═══ EXTRACTED TEXT
| Kalkan v University of Rochester |
| 2007 NY Slip Op 51057(U) [15 Misc 3d 1139(A)] |
| Decided on March 29, 2007 |
| Sup Ct, Monroe County |
| Rosenbaum, J. |
| Published by New York State Law Reporting Bureau pursuant to Judiciary Law § 431. |
| This opinion is uncorrected and will not be published in the printed Official Reports. |
Meliha Kalkan and Zeynal Kalkan, Plaintiffs
against University of Rochester, Defendant |
Plaintiff and Defendant tried a medical malpractice case before this court. After the jury had deliberated for a period of time, the Jury came back with a question to the Court concerning how much of an award was appropriate in cases similar to the one at bar. After the Court instructed the jury, they continued their deliberations. As the jury continued to deliberate, but before it rendered a verdict, plaintiff and defendant entered into a high low agreement. The agreement, which was placed on the record, was as follows:
MR. WARD: Your Honor, in the period of time since
we last spoke with you, Mr. Murphy and I have come
to an agreement in terms of a high/low agreement for
this case. And the Agreement is a two hundred / six
hundred agreement; in other words, if the verdict is
less than two hundred, then the University of Rochester
will pay two hundred, and if the verdict is more than
six hundred, the University of Rochester will pay six
hundred, and if it falls between, we will pay whatever [*2]
the verdict is.
THE COURT: Is that your understanding, Mr. Murphy?
MR. MURPHY: Yes.
Shortly thereafter, the jury came back with a verdict of $475,000 for the plaintiff. Defendant thereafter moved to set aside the verdict. Plaintiff now moves to preclude Defendant from bringing his motion, asserting that a high/low stipulation placed on the record settles the matter and precludes Defendant from bringing a motion to set aside the verdict.
══════
═══ THE DATA
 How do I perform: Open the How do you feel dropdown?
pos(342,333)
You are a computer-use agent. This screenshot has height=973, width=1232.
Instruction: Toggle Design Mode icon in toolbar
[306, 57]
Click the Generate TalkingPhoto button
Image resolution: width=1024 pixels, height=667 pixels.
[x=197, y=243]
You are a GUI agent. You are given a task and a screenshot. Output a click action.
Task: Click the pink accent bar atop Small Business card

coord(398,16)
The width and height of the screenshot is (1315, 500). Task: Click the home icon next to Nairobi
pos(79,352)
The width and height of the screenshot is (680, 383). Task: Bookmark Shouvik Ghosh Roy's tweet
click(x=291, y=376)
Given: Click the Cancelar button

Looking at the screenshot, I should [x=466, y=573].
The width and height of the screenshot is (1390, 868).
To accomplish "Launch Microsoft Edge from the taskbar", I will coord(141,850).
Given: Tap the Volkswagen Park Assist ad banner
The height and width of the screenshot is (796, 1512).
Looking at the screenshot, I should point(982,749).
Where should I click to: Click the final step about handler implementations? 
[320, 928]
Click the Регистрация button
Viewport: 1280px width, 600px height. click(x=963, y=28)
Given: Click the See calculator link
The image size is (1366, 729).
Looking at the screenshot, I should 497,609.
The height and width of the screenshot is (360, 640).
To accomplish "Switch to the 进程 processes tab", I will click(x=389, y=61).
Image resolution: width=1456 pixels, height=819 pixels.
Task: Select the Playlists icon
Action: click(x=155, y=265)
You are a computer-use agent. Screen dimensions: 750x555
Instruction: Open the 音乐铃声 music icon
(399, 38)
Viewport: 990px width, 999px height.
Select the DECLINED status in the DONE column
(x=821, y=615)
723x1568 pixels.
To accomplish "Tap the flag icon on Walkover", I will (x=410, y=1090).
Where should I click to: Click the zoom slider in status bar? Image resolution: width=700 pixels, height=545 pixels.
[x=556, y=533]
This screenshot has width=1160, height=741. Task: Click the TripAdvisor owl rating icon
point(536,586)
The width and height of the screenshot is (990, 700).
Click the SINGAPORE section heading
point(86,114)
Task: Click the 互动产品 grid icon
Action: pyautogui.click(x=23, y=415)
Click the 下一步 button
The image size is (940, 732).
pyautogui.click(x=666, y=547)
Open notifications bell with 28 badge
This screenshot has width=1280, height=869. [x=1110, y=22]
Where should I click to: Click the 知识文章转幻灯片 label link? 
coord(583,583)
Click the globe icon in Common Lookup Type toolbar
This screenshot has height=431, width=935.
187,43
══════
- WORK INSTRUCTIONS:
(A) In the court opinion, what amount did the jury award the plaintiff in its verdict?
(B) Update the court opinion's passage starting with "Shortly thereafter, the" and going on through "motion to set aside the verdict.", replacing "stipulation" with "agreement".

- SOLVED PROBLEMS:
(A) The jury returned a verdict of $475,000 for the plaintiff.

(B)
Shortly thereafter, the jury came back with a verdict of $475,000 for the plaintiff. Defendant thereafter moved to set aside the verdict. Plaintiff now moves to preclude Defendant from bringing his motion, asserting that a high/low agreement placed on the record settles the matter and precludes Defendant from bringing a motion to set aside the verdict.